**Brief A**
In the essay on indigenous representation in Australia below, condense the paragraph beginning "The left-leaning British philosopher Brian Barry" into a short bulleted list that keeps its main points.
**Brief B**
Write the next part of the essay on indigenous representation in Australia below, picking up after its final sentence.

**Page**
+ + + + +
Prima facie, these differential social and economic outcomes establish a case for special representation for indigenous Australians. That is particularly the case given the extensive federal power over indigenous communities (particularly post-intervention) and the direct correlation between past and present government policies and these differential outcomes. However, there is an alternative view. One that argues that group representation rights are not sufficient to prevent these differential outcomes, which are infringements of fundamental economic and social rights on their own terms. The remainder of this entry will be dedicated to that argument, while standing by and ultimately re-affirming the ‘in principle’ position that adequate political representation requires special indigenous representation. 

An Egalitarian Alternative . . . ?

The left-leaning British philosopher Brian Barry has argued against Kymlicka’s multicultural compromise, instead favouring greater direct recognition and enforcement of second-generation economic and social rights. If indigenous peoples experience systematic racial discrimination, or their rights to housing, education or adequate healthcare are not being adequately met, he would no doubt agree that they have a genuine claim for rectification. But this claim arises from the way in which the state and society more broadly fail to uphold the access to economic rights and privileges that members of the majority culture enjoy. The social purpose of the two arguments – improving outcomes for indigenous Australians – are similar, but their reasoning differs. For Barry, if these material differences cease to exist (and they should), then the need for differential treatment would also expire. 

He writes:
“[W]e have to qualify the statement that classical or ‘difference-blind’ liberalism cannot countenance any deviation from universal rights. For there may be cases where a system of group-based rights for those suffering from systematic disadvantage will be a way of helping to meet the egalitarian liberal demand . . . However, special treatment for members of disadvantaged groups is justifiable only so long as the inequality persists. The objective of special treatment for disadvantaged groups is to make the need for that special treatment disappear as quickly as possible."

Barry’s argument has both specific and general consequences for the Australian case. In the first instance, persistent evidence of indigenous deprivation in terms of well-established economic and social rights calls for what Levy’s typology of claims labels ‘special assistance’ – additional resources to help a minority community achieve the same standard of living the majority can access unaided. Indeed, this has largely been the approach of sympathetic Governments in Australia: additional welfare spending, assistance for housing construction, incentives for doctors and teachers to work in remote areas, and a focus on indigenous economic development. Yet this public investment over many decades has seemingly done little to change the fundamentally unequal place of indigenous Australians in public life.
+ + + + +
**Source excerpt**
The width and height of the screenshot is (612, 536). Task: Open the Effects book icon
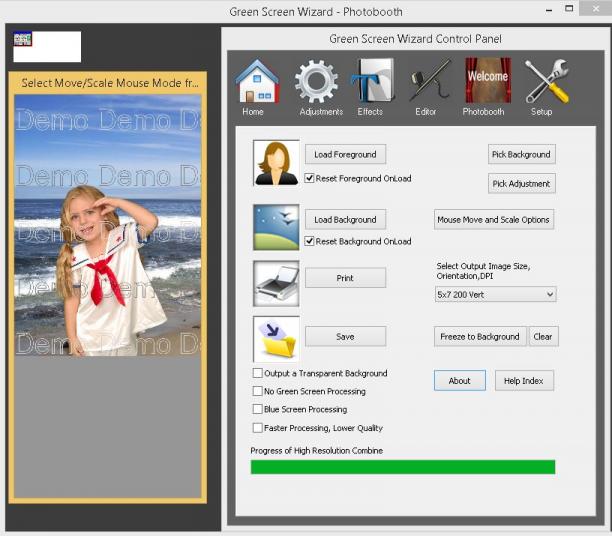coord(373,81)
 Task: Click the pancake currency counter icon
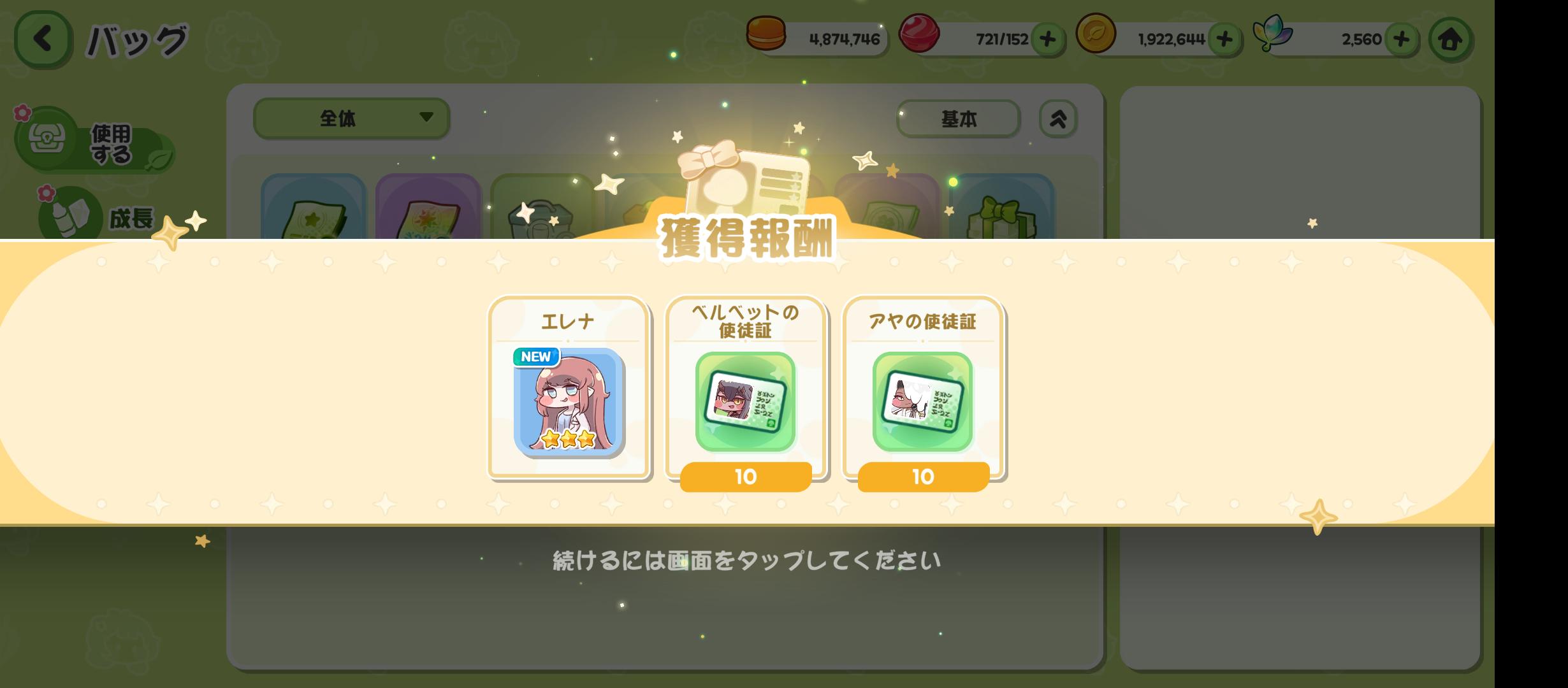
+ + + + +
**Written response A**
- British philosopher Brian Barry rejects Kymlicka's multicultural compromise. He favors greater direct recognition and enforcement of second-generation economic and social rights.
- He would likely agree that indigenous people have a genuine claim for rectification if they face systematic racial discrimination or if their rights to housing, education or healthcare go unmet.
- In his view, that claim arises because the state and society fail to give them access to the economic rights and privileges that members of the majority culture enjoy.
- His argument and Kymlicka's share the same social aim of improving outcomes for indigenous Australians, but they reason differently.
- For Barry, once these material differences disappear, as they should, the need for differential treatment also ends.

**Written response B**
But his position has another, more general, implication for Australia. Barry would argue that if a neutral law does not produce egalitarian outcomes then it’s the law, not the outcomes, that needs reform. Australia is both politically liberal by custom and, compared to the OECD average, rather economically egalitarian. But this implicit goodwill disguises many pockets of both authoritarian policy and deep economic inequality. The purpose of a Bill of Rights is not to guarantee rights that the majority already enjoys as a matter of custom, but tools through which marginalised groups can challenge and claim equal treatment from society.

I agree with Barry’s premise that if Australia instituted a comprehensive Bill of Rights, which included robust protections of economic and social rights and institutional machinery to ensure compliance, much (but not all) of the disadvantage experienced by indigenous Australia could be levelled. A (de minimis) constitutional prohibition on racial discrimination, for instance, would improve the law for all Australians, even if it did end up benefiting indigenous Australians disproportionately. 

Yet that would not answer the case as to whether differential representation was appropriate. Advocates for ‘second generation’ rights such as Barry often say that that human rights must be understood as a cohesive whole; but we can turn this argument around and note that improved living conditions for indigenous Australians would be meaningless without effective political representation. Liberalism recognises the autonomy of the individual not only as a right but as an intrinsic good. It holds that, given equal material circumstances, the non-autonomous individual is worse off than a free one. Indigenous Australians suffer from many material disadvantages: a legacy of state oppression and family disruption, economic and geographic marginalisation, and prejudicial attitudes from the minority culture. But what they have now told us, in no uncertain terms, is that they want their autonomy back as well. They want a Voice and they want to have that Voice heard.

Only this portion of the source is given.